Task brief -
Reproduce word for word the entries beginning with the line that contains "The image size is (1456, 821)." and continuing through the line that contains "(x=946, y=568)".

Dataset content -
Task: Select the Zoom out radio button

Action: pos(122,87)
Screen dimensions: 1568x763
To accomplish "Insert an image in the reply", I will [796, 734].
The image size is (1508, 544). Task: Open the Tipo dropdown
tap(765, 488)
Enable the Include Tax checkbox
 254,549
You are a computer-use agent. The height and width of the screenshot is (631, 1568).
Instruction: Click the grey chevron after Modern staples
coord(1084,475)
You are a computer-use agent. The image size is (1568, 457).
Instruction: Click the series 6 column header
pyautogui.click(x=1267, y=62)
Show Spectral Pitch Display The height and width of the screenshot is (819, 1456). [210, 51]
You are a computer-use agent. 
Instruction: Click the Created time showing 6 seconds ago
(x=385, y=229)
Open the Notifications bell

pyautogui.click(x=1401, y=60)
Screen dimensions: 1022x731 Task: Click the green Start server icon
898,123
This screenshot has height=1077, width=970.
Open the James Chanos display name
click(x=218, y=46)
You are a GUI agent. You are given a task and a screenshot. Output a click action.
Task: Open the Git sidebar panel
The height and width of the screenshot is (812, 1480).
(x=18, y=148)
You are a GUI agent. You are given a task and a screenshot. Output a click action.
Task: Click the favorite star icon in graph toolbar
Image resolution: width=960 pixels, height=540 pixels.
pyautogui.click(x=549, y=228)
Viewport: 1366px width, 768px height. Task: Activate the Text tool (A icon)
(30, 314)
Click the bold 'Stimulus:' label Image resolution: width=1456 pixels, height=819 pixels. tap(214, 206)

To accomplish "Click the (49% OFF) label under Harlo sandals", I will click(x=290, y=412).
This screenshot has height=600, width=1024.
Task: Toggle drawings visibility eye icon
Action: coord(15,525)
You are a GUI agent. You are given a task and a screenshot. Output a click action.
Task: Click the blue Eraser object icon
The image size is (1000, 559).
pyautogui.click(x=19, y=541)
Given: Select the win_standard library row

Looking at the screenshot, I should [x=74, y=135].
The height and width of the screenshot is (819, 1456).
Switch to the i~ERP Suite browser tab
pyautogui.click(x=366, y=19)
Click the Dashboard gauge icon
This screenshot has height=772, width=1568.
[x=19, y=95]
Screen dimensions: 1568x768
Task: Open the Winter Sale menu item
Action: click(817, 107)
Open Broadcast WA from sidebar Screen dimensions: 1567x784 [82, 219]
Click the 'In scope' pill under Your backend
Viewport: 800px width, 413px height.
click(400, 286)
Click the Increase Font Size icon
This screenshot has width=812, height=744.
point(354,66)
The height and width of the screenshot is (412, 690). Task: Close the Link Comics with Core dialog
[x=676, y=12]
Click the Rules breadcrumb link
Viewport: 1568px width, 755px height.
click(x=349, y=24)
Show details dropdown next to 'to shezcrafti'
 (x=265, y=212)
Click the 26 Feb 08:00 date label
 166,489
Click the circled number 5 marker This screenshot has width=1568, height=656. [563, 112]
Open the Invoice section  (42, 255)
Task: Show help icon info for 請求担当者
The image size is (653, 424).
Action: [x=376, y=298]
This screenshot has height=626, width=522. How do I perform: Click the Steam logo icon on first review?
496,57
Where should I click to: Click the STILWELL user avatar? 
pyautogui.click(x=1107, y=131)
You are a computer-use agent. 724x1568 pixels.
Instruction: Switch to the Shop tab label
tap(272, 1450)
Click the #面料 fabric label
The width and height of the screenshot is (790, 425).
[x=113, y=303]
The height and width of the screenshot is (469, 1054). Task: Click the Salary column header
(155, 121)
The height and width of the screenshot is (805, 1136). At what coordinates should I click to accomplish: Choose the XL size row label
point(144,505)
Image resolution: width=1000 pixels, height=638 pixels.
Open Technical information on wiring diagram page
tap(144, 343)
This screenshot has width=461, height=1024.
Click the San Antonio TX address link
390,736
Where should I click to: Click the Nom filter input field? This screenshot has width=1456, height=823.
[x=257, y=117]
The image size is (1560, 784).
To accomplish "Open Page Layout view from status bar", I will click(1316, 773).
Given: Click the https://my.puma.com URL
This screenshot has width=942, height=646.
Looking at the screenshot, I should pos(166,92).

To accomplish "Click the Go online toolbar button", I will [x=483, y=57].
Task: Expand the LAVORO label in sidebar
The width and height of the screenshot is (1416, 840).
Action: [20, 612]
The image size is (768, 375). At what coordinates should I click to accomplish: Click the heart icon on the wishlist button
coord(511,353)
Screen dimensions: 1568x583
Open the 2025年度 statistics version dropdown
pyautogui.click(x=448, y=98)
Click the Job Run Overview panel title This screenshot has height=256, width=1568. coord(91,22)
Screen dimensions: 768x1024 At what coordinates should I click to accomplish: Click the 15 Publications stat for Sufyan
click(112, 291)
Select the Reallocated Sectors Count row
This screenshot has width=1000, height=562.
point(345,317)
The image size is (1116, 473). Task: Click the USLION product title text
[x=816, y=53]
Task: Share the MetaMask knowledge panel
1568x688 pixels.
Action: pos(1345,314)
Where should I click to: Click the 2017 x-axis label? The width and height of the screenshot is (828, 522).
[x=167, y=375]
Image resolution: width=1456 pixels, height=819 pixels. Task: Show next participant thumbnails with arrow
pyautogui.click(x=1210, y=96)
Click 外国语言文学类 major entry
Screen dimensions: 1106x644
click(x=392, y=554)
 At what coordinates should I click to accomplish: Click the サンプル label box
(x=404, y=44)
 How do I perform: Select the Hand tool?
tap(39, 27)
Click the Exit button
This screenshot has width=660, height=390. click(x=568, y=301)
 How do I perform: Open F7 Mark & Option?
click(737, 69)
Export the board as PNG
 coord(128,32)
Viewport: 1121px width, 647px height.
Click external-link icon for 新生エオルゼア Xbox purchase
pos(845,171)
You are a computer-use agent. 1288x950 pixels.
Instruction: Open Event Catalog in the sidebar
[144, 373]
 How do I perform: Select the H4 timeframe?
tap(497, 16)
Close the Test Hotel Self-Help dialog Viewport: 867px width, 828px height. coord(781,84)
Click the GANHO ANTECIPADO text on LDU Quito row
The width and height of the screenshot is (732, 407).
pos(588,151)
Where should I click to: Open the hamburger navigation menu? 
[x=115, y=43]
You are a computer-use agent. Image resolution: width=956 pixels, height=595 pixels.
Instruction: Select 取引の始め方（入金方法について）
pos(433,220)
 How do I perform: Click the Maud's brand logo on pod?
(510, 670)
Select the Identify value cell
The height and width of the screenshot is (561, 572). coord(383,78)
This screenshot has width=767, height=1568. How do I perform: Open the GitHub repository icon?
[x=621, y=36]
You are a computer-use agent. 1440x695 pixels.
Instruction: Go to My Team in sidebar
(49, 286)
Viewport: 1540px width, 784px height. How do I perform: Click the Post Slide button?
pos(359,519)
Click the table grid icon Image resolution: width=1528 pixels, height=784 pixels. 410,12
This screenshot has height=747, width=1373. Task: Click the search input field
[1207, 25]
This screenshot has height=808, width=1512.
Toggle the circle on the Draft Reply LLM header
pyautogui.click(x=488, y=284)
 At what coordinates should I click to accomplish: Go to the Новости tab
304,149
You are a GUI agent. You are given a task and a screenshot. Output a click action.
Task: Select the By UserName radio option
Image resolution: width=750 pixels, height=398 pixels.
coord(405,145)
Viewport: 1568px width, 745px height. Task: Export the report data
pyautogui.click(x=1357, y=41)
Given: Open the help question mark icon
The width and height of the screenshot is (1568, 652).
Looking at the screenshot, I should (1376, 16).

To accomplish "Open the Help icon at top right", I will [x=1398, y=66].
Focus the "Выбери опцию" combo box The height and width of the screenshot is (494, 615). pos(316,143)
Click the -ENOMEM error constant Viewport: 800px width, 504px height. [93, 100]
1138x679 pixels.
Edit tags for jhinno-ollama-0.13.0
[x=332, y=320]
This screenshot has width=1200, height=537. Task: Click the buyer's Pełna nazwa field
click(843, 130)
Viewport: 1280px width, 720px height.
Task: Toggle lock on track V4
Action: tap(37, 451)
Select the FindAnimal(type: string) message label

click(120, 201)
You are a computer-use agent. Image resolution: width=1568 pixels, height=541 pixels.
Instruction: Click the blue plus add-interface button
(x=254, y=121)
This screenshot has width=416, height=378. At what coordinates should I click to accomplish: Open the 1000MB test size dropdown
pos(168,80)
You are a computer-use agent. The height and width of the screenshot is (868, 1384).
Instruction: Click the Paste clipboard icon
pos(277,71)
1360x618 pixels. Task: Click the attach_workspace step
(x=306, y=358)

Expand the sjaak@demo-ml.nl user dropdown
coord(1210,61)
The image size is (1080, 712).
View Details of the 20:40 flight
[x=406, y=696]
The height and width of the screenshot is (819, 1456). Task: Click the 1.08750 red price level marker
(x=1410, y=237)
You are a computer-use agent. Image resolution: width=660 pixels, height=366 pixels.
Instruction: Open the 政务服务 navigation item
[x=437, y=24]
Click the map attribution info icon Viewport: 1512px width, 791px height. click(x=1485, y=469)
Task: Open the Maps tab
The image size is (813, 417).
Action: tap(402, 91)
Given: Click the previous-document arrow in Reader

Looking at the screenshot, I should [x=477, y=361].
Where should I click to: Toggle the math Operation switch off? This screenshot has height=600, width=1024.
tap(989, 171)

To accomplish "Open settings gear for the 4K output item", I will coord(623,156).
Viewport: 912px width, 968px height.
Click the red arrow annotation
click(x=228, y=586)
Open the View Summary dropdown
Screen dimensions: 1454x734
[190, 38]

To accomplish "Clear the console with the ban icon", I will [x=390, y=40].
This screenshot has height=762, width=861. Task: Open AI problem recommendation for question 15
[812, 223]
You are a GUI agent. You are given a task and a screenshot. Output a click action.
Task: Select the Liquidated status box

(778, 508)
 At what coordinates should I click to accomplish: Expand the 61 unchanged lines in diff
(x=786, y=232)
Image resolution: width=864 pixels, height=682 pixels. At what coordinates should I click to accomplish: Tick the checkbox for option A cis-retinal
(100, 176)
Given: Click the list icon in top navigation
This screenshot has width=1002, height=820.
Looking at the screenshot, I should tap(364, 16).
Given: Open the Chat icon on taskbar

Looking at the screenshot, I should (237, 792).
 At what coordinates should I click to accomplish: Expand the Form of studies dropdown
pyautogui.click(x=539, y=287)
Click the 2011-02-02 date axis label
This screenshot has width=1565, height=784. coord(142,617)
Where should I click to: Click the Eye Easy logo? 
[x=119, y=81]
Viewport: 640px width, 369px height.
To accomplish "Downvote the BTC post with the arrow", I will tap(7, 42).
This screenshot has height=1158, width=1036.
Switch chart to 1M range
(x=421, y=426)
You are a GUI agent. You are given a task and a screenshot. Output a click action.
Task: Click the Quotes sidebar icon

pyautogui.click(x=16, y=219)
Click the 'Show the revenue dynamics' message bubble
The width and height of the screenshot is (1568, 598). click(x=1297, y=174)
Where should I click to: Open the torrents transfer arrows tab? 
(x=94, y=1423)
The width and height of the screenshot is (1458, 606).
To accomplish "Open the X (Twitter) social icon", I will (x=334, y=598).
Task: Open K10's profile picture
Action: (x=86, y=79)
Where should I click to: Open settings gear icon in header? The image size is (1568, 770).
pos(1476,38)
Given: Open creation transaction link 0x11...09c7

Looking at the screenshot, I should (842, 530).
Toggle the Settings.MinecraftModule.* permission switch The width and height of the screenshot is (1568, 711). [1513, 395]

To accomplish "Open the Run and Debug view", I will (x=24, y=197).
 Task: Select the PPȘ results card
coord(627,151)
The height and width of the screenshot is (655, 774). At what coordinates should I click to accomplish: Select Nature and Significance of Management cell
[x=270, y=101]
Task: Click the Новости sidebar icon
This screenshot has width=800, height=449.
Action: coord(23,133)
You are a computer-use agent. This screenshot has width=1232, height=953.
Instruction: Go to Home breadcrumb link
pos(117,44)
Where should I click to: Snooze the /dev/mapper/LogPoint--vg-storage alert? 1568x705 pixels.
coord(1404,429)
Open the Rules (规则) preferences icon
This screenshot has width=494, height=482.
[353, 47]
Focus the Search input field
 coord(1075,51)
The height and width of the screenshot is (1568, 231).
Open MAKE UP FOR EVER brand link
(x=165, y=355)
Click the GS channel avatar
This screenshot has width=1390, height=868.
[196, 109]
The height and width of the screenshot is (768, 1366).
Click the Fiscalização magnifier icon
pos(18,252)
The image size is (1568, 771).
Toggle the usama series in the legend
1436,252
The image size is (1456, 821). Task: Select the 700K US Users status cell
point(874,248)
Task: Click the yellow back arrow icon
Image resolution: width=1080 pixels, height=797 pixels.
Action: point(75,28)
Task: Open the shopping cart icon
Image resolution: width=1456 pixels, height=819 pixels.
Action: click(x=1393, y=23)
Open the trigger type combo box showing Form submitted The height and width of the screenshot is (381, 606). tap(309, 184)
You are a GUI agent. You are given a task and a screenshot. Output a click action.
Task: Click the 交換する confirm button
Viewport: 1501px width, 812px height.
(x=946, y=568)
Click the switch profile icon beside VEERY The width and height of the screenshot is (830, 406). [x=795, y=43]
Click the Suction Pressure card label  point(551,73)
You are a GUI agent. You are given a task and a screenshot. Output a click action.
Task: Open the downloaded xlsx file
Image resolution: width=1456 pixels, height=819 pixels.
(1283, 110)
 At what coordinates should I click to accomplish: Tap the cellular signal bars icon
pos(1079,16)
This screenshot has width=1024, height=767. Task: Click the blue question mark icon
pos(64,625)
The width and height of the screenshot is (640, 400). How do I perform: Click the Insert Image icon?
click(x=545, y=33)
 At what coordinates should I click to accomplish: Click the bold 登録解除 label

The response -
The image size is (1456, 821). Task: Select the 700K US Users status cell
point(874,248)
Task: Click the yellow back arrow icon
Image resolution: width=1080 pixels, height=797 pixels.
Action: point(75,28)
Task: Open the shopping cart icon
Image resolution: width=1456 pixels, height=819 pixels.
Action: click(x=1393, y=23)
Open the trigger type combo box showing Form submitted The height and width of the screenshot is (381, 606). tap(309, 184)
You are a GUI agent. You are given a task and a screenshot. Output a click action.
Task: Click the 交換する confirm button
Viewport: 1501px width, 812px height.
(x=946, y=568)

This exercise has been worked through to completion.